**The problem**: Return the lines below exactly, from the first line to the line that contains "Task: Click the Oer-Erkenschwick town label". Leave out pictures.

.....

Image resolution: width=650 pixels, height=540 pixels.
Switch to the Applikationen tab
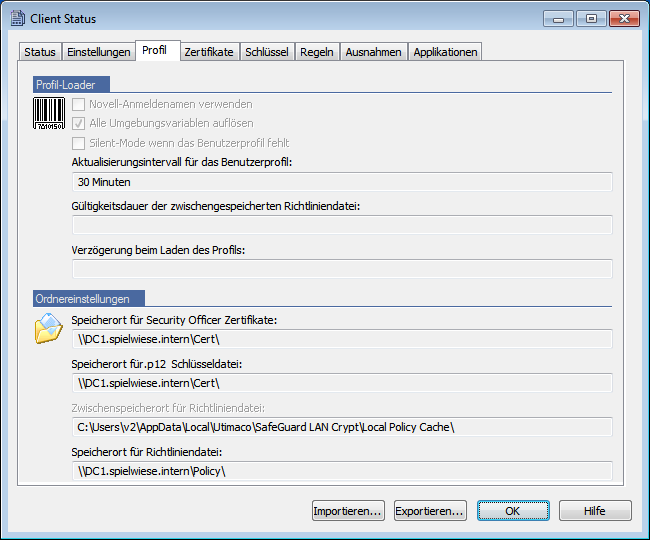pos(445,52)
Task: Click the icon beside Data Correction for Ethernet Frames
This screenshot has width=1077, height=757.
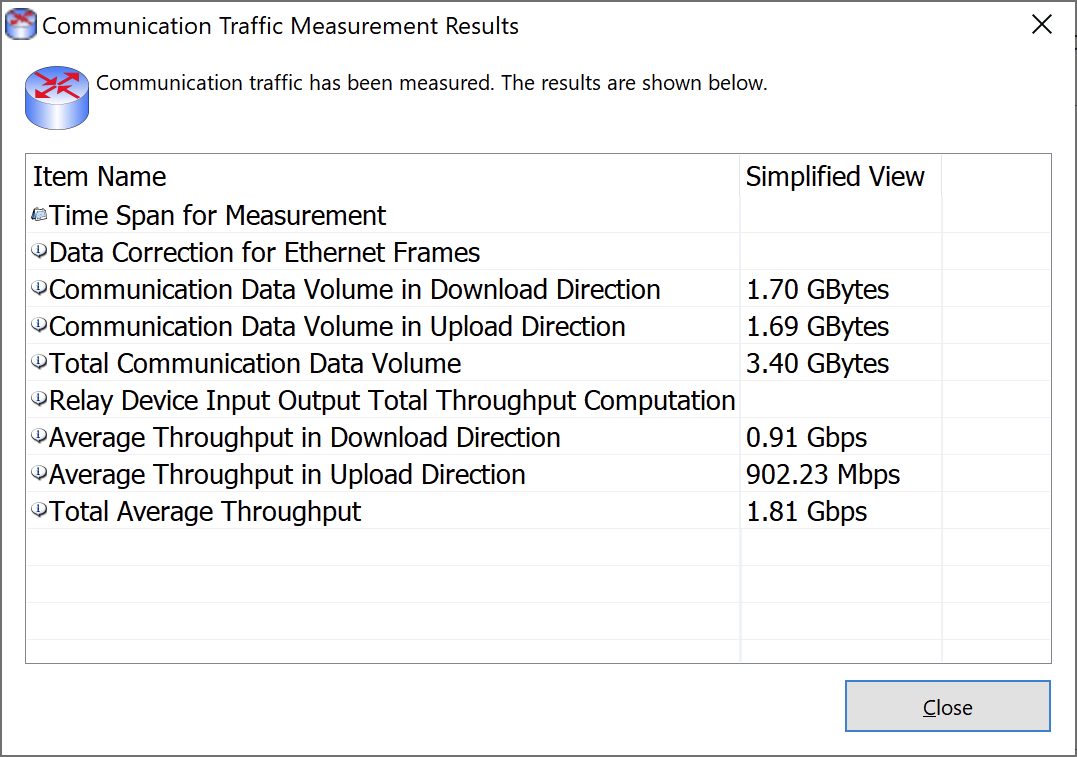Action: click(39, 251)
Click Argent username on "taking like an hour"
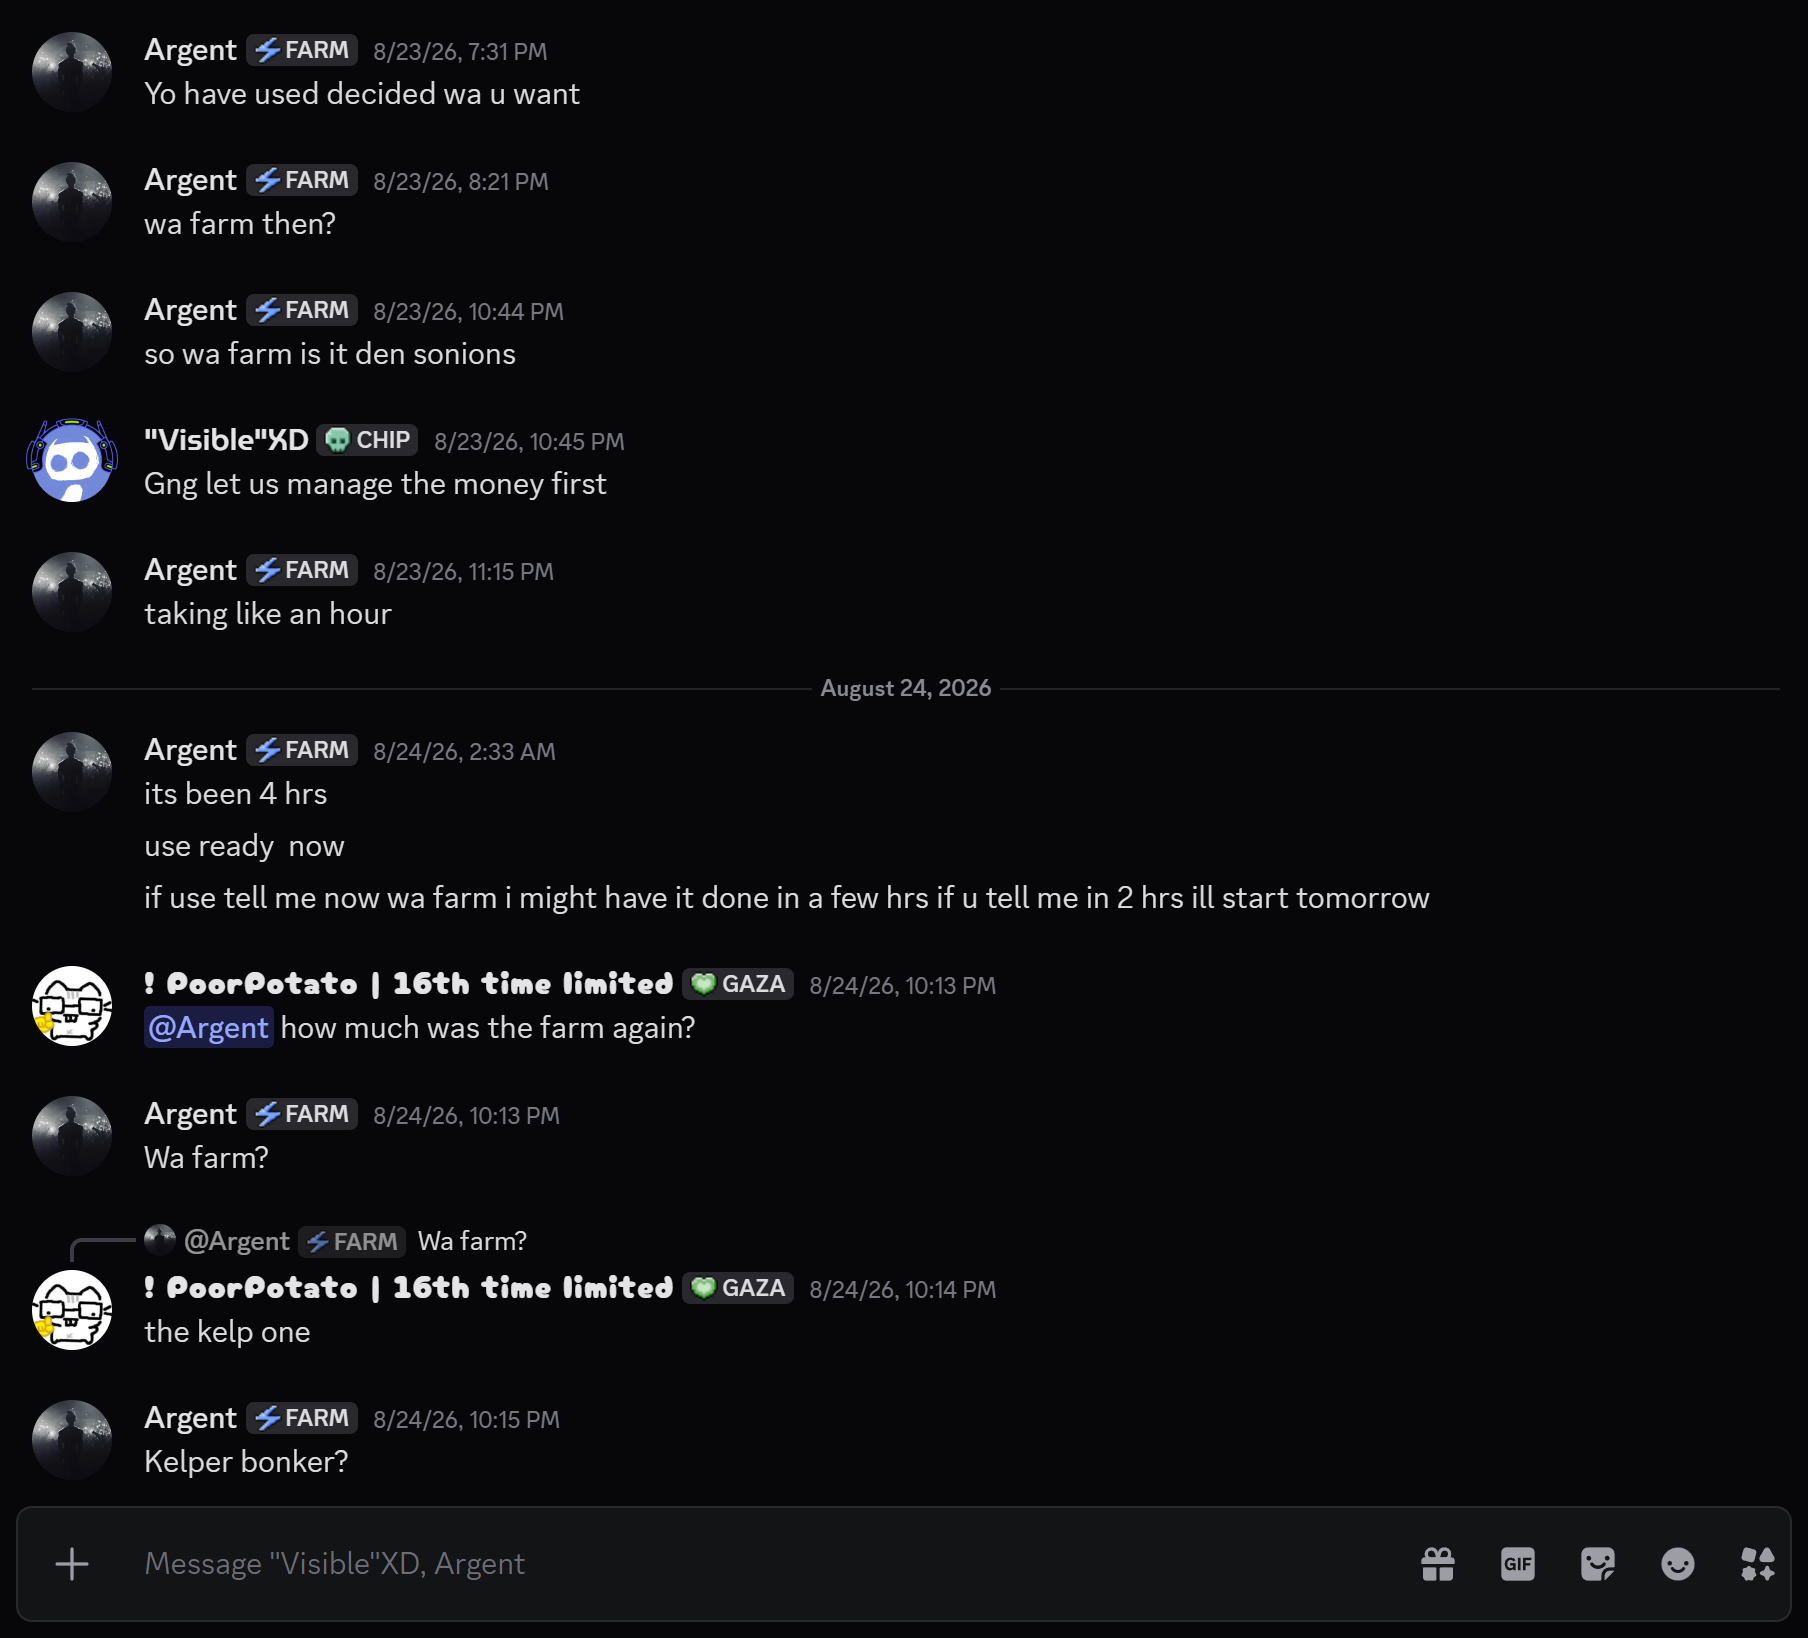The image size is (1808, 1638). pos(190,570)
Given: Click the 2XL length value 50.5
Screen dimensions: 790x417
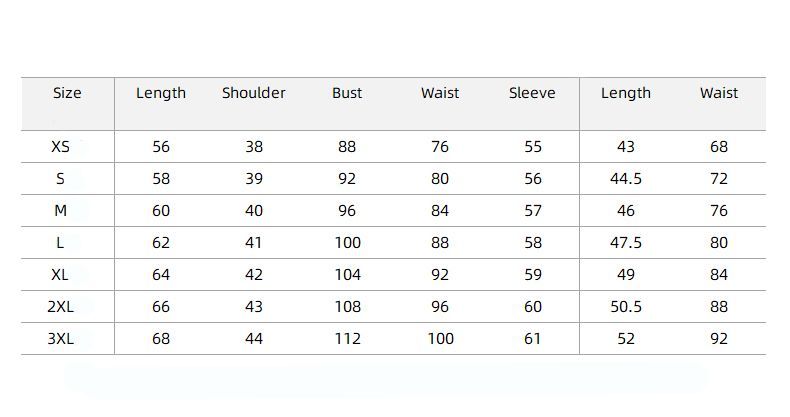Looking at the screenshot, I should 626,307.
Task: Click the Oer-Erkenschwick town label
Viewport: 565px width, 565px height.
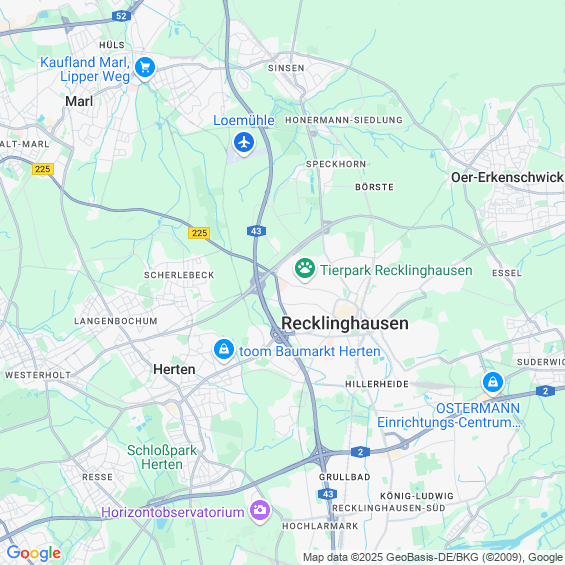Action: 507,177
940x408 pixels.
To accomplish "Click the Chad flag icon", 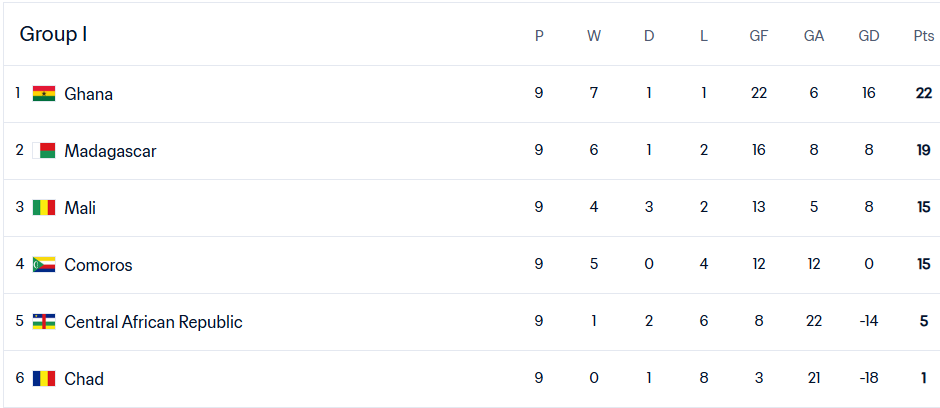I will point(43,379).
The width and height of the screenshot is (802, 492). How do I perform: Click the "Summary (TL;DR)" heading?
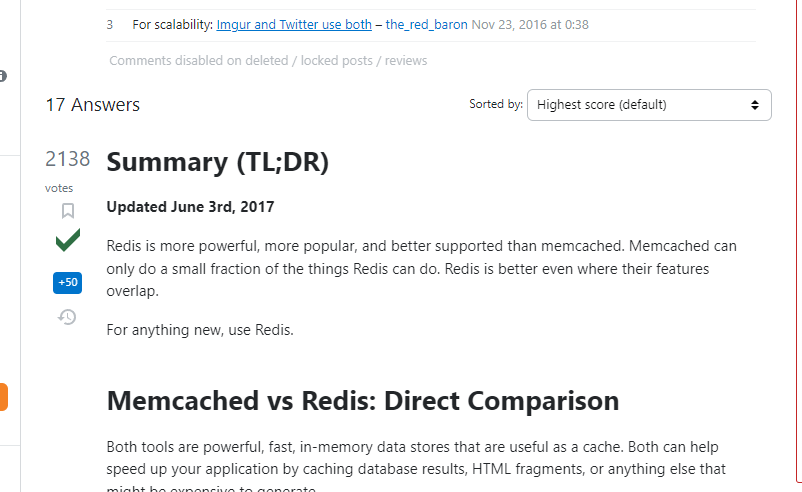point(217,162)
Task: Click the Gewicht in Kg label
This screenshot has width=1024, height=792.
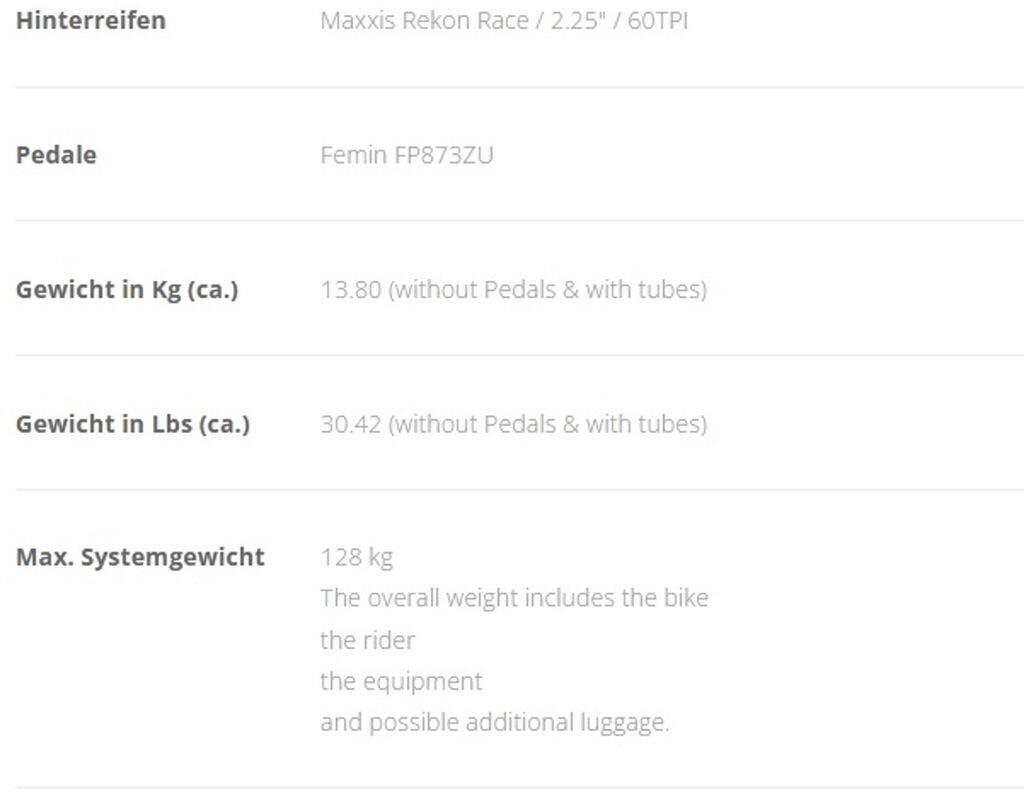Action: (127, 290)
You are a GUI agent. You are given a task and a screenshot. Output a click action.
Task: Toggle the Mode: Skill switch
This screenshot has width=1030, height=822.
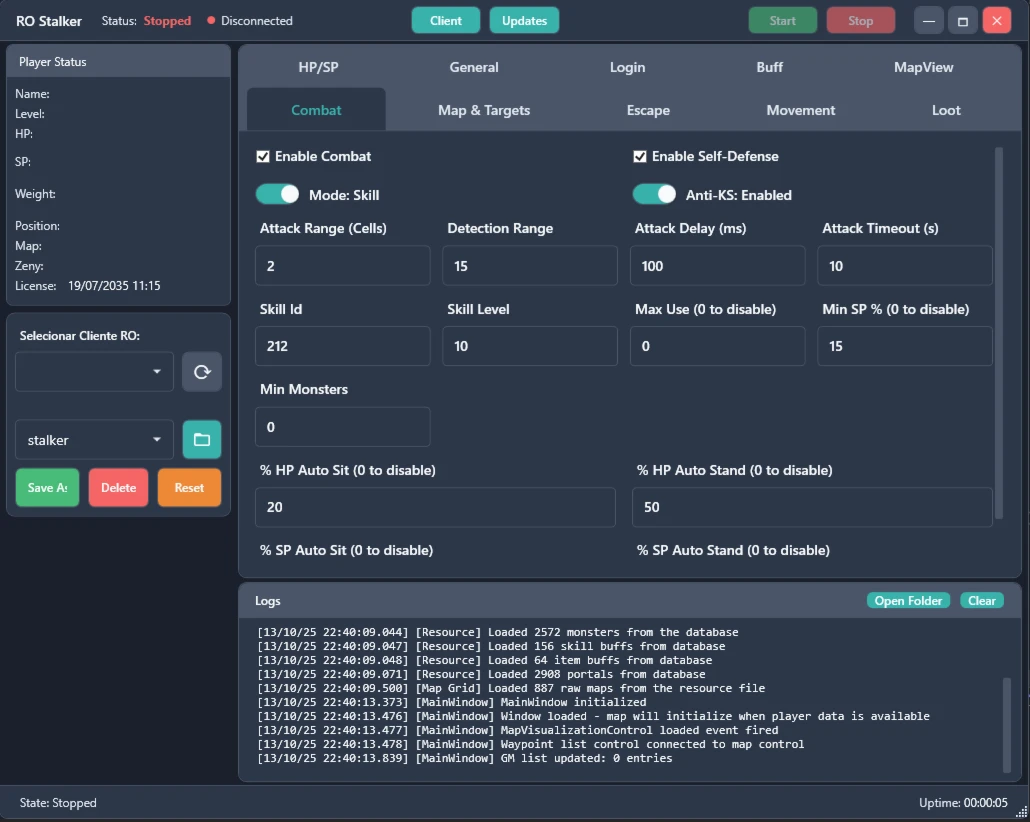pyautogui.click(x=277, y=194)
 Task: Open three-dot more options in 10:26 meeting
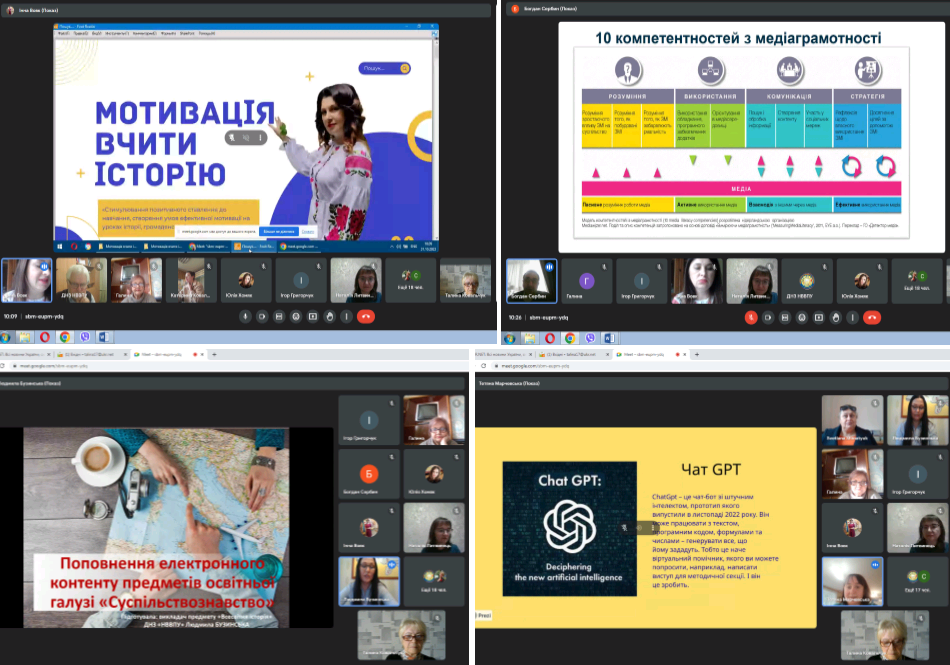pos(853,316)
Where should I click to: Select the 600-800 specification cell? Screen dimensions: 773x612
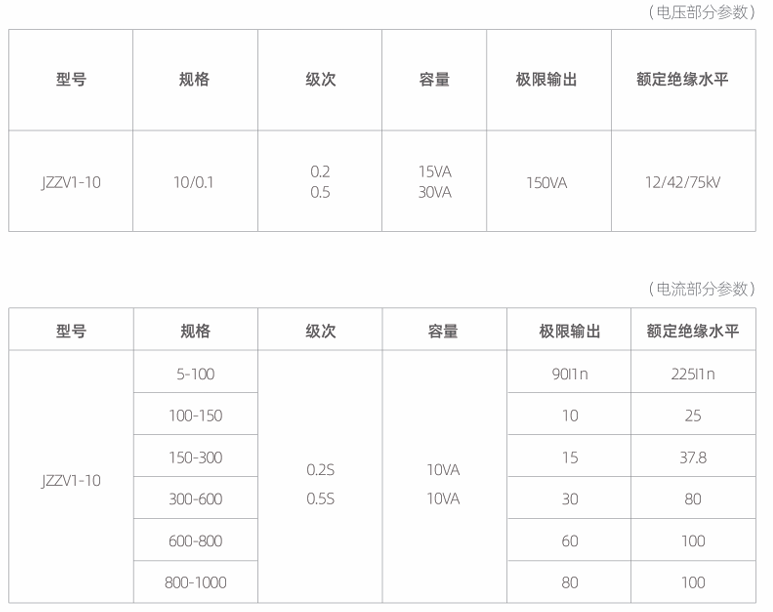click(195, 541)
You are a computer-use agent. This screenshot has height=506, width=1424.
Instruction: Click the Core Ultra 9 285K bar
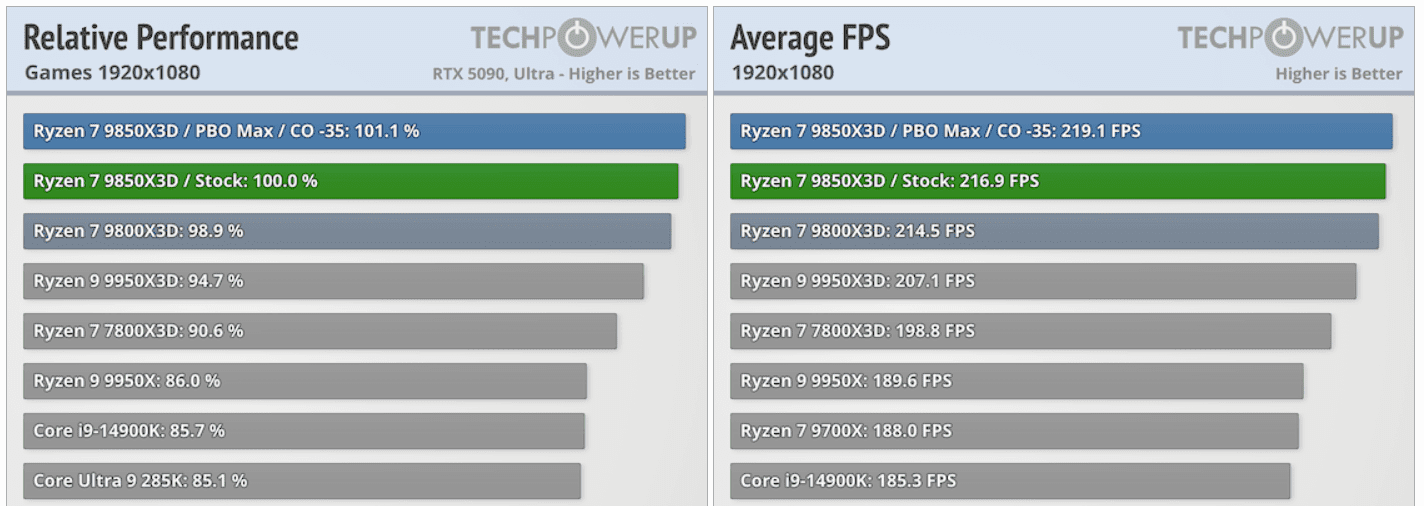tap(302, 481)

.....

**Expected answer**:
Image resolution: width=650 pixels, height=540 pixels.
Switch to the Applikationen tab
pos(445,52)
Task: Click the icon beside Data Correction for Ethernet Frames
This screenshot has width=1077, height=757.
Action: click(39, 251)
Click Argent username on "taking like an hour"
The image size is (1808, 1638). pos(190,570)
Given: Click the 2XL length value 50.5
Screen dimensions: 790x417
Looking at the screenshot, I should 626,307.
Task: Click the Oer-Erkenschwick town label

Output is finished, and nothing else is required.